The Medical Billing Process, Step by Step
Medical billing is the end-to-end process of turning a patient visit into a paid claim. Here are the ten steps of the revenue cycle, in order, and where practices most often lose money.
The medical billing process (also called the revenue cycle) is everything between a patient booking an appointment and your practice being fully paid. Here is the full sequence.
The 10 steps of the medical billing process
- Patient registration & demographics — accurate name, DOB, and insurance details captured at intake.

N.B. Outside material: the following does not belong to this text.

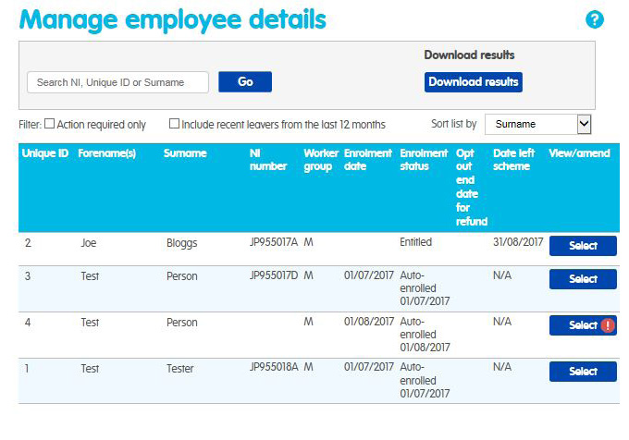Screen dimensions: 629x440
Task: Tick the Action required only checkbox
Action: click(50, 124)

Errors here cause downstream denials.
- Eligibility & benefits verification — confirm active coverage, copay, deductible, and authorization requirements before the visit.

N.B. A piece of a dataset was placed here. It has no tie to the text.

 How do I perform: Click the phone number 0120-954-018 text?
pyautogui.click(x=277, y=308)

- Prior authorization — obtained up front for services that require it.
- Encounter & documentation — the provider documents the visit; this record supports every code billed.
- Medical coding — CPT, ICD-10-CM, and HCPCS codes assigned to the documentation by certified coders.
- Charge entry — codes and charges entered into the practice management system.
- Claim scrubbing & submission — a pre-submission check for errors, modifiers, and NCCI edits, then electronic submission to the payer.
- Payment posting — the payer's ERA/EOB is posted; underpayments are flagged.
- Denial management & appeals — denied and rejected claims are reworked or appealed before deadlines.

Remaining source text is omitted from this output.